Making Gnome Fun

by Miguel de Icaza

Like everyone else, I have been thinking about Edd's blog entry as well as the follow up from Mikael.

My feeling is that the Gnome Desktop itself is fairly complete at this point and that is why we have seen people invest less into the actual infrastructure on the desktop and a lot more on getting things right. Am personally very happy with the incremental goodies in Gnome 2.10, it continues to be a pleasant upgrade every time and it is a good direction to polish and improve while some of the fundamental components of the desktop are sorted out.

In my opinion infrastructural hacking can be fun and its important, but the easy stuff is done, and the more complex issues can take years to get to the point of being fully baked and wildly deployed.

This is why casul developers or those who do not happen to be working for companies that can do multi-year commitments of work on a single direction have turned their attention to create independent applications in Mono or Python. The activity in GnomeFiles is a proof of this. As it happened in the past, a lot of the new Gnome-based and related developments and activities are happening outside realms of Gnome. It would not hurt to create bridges to these projects.

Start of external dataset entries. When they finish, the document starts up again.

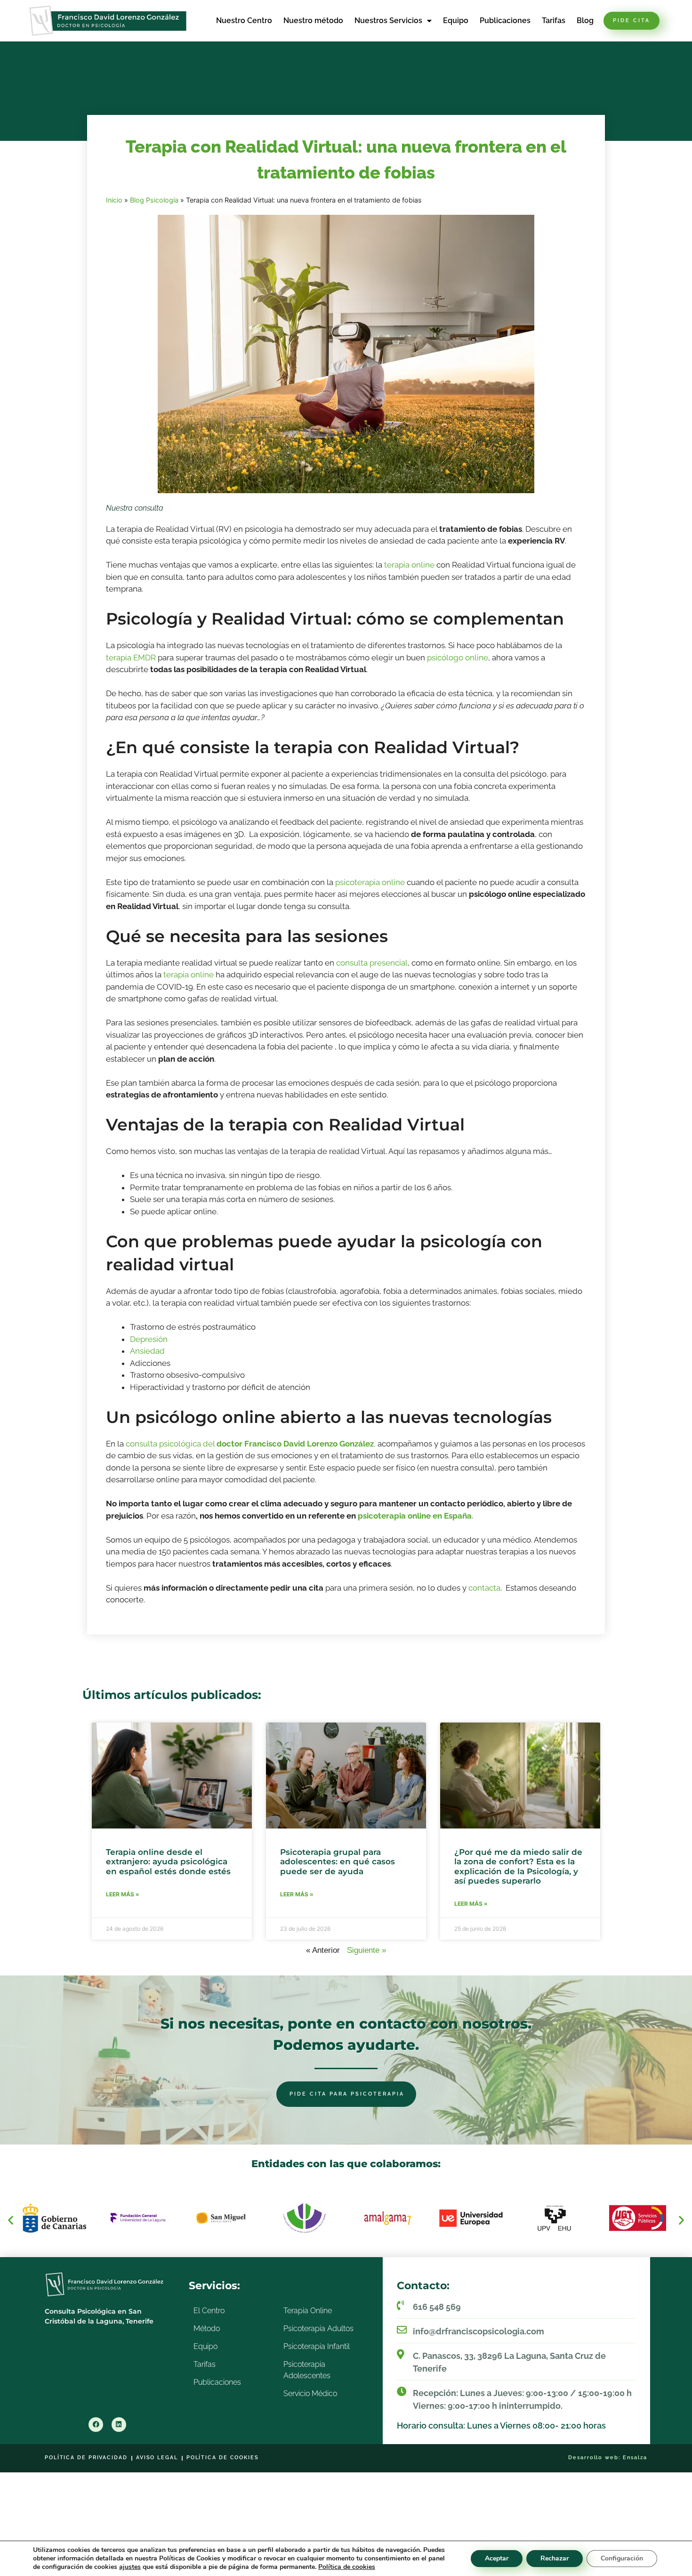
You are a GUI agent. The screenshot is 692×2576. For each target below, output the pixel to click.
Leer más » (122, 1894)
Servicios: (214, 2285)
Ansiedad (147, 1351)
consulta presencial (372, 962)
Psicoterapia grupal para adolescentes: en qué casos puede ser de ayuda (337, 1861)
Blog (585, 20)
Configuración (622, 2558)
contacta (484, 1588)
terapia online (409, 564)
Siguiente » (366, 1950)
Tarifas (553, 20)
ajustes (130, 2567)
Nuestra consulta (134, 508)
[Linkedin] (119, 2424)
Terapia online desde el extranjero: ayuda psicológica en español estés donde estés (168, 1861)
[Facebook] (96, 2424)
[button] (10, 2220)
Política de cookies (346, 2566)
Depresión (149, 1339)
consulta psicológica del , (251, 1443)
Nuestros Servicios (388, 20)
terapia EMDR (131, 657)
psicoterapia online (370, 882)
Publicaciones (505, 20)
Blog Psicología (154, 200)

There are important pieces of the desktop that will bring considerable upgrades to our developer offering: Cairo, the new vector-based Gtk+ toolkit, GStreamer, The GL-based X server, Luminocity and D-Bus to name a few.

But these technologies will take a few years to be completely baked. Cairo has been under development for almost three years and D-Bus under development for two and none of them are available yet in 1.0 form. And once they are ready, it will take sometime before these technologies are wildly available.

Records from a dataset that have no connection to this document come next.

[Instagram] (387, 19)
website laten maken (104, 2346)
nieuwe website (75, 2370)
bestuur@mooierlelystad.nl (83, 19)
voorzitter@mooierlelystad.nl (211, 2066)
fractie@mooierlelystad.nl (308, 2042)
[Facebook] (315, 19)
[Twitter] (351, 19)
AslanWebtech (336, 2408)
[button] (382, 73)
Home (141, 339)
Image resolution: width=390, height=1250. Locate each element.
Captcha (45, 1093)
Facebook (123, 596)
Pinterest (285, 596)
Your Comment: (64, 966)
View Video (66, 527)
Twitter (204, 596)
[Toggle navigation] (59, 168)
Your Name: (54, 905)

In the meantime, there are a number of easy things that we can do to improve Gnome:

  • Desktop Improvements: both Windows and OSX have raised the bar in terms of what users expect from a desktop.
    Photo management, video editing and audio production are no longer vertical applications, this is a standard feature that every OS needs.
  • System Configuration: the Gnome System Tools have finally made it into a real distribution (Ubuntu), and its architecture is useful for both large-scale management as well as creating multiple front-ends (GUI, Console and Web).
    We should do a push to expand the scope of these tools and bring or port existing configuration tools from other systems.
  • Keep up: OSX just came out and it has a bunch of new and interesting ideas. We do not need to start with the huge pieces of OSX, we can start with the small increments, very much like we have done in the past to bring the best in them.
    We have also quite a few bugs open in Bugzilla that could use some help.
  • Evince: Probably one of the most important efforts in Gnome right now. What they have achieved so far is great, but it needs to keep up with Apple and Adobe's offerings to be a full replacement.
  • Web applets: Like every other user out there, I want to get the OSX dashboard widgets into my desktop. It should not be hard to modify Mozilla to provide the same functionality and even be source compatible. The core is there already.
    Probably the most important element of Apple's Dashboard is the fact that it basically runs full-screen: so there is no need to write small controls or make them tiny or try to get creative about showing them or hiding them. Its basically a full new screen where you can use the space effectively.

We continue to maintain Evolution but we have also branched and started a few new desktop projects, this time built with Mono and Gtk#: a new GUI designer for Gtk+ (Stetic), a personal photo management application (F-Spot), disconnected file sharing (iFolder), desktop search (Beagle) all pieces that we consider important for the desktop.

I believe these components (and more) should be part of a standard desktop offering. Whether they become part of the standard Gnome offering remains a political issue, but at least Novell, Mandriva, Debian and Ubuntu are making these available in one form or another (wink, wink).

In my opinion, Mono is in a strong position since it provides the same libraries that have been developed for C# developers to be consumed by other languages (of particular interest are Boo and the renewed IronPython) and because it has opened the doors to the Windows developers which are now starting to get their feet wet on Linux, Open Source, Gtk and Gnome.